Entre varios van armando la lista: la fusión en frío que Richter nunca logró en la isla Huemul, el depósito de basura nuclear que no se llegó a construirse en Gastre, el Reino de la Araucanía que nadie reconoce, la República Independiente del Bolsón que duró lo que una borrachera, las comunidades hippies que jamás llegaron a funcionar como tales y el aeropuerto del magnate norteamericano Charles Lewis, que las autoridades se niegan a habilitar. Barbablanca agrega que Patagonia fue uno de los lugares que se barajó para fundar el Estado de Israel y su mujer opina que, bien mirados, los dinosaurios patagónicos son una especie fracasada. Todo lo cual no hace más que justificar que estemos acá, protestando contra la megacomputadora, el último de los grandes proyectos patagónicos condenados a jamás llevarse a término.
–Debería llamarse Patagonía, porque acá todo lo que hace pie, muere.
–Patagonía, tierra de la utopía y de la megalomanía.
–Y de la decadencía y la desgracía.
–En el fin del mundo todas las palabras deberían ser agudas.
Es natural que nos pongamos un poco idiotas. Van a ser ya tres horas que estamos parados en medio del campo, mostrándoles nuestras pancartas de protesta a las ovejas y las bandurrias. Ni siquiera estamos del todo seguros de que sea ésta la tierra donde Lewis quiere instalar la megacomputadora, ni para qué la va a usar, ni si se entera de que nosotros nos oponemos. Es un acto simbólico, digamos, sólo que el frío es bastante real.
Para combatirlo hay algunos que juntan ceniza, que en Bolsón ya barrió la lluvia, pero que por acá todavía se conserva intacta. La meten en frascos de vidrio y después la venden en la feria o por internet. Acá todo se enfrasca y se pone a la venta: truchas fileteadas, frutos enteros, licores rojos, cremas regenerativas, pócimas medicinales. Venden las semillas hasta de los cardos, y de cualquier yuyo hacen una mermelada o un té. La capacidad innata que tienen estos hippies para los negocios sólo es comparable con lo radical de su anticapitalismo. Hace un rato discutían precisamente el proyecto, al parecer ya antiguo, de abolir la plata en El Bolsón. Los turistas deberían cambiar sus billetes en La Anónima (ya expropiada por el Estado bolsonvique) y con los productos adquiridos hacer trueque en la feria. Para evitar las especulaciones, se instaurarían precios fijos en base a relaciones inamovibles: una bombilla igual a tres kilos de papa, un kilo de papa igual a un queso, dos quesos igual a un porro, y así. La primera consecuencia, y la más deseable, es que desaparecerían los economistas, que según la opinión generalizada son unos inútiles que sólo sirven para pronosticar tardíamente las crisis que ellos mismos generan. La segunda consecuencia, ya no tan apetecible, es que yo me quedaría sin mi recompensa, o la cobraría en dulce de guinda y té de mosqueta.
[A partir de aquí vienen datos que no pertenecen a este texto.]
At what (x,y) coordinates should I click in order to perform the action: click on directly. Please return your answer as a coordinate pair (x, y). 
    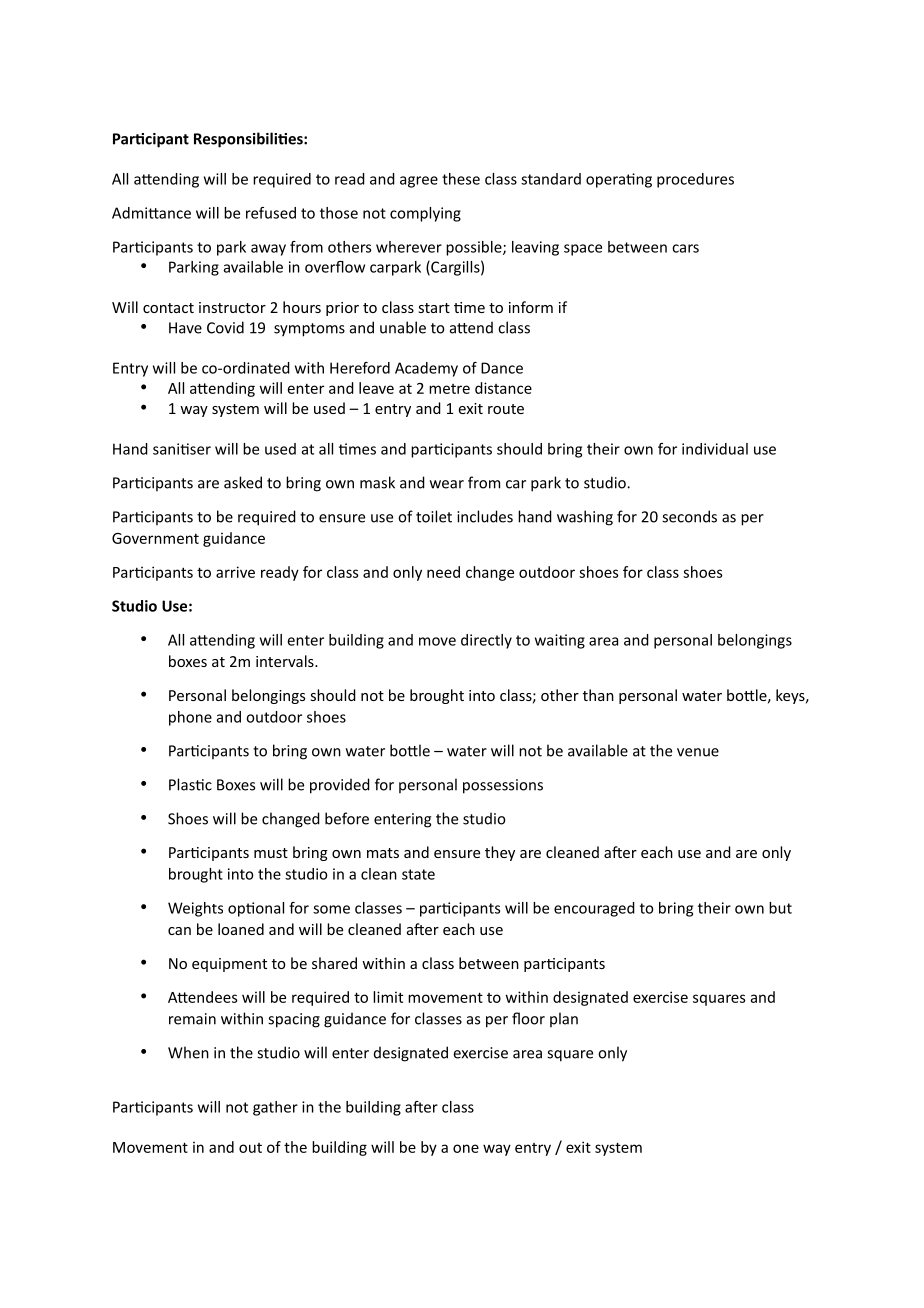
    Looking at the image, I should click on (486, 641).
Por fin alguien sugiere que la protesta duró lo suficiente y enrollamos las pancartas. En ese momento, tal vez porque en perspectiva se confunden con los álamos del fondo, tengo repentinamente la visión de lo que quiero hacer con lo que me sobre de plata: edificios. Unos rascacielos con forma de álamos, hechos de escaleras que se entrecrucen como ramas, altos y vacíos en el medio del campo. Unos enormes e injustificables álamos de hormigón.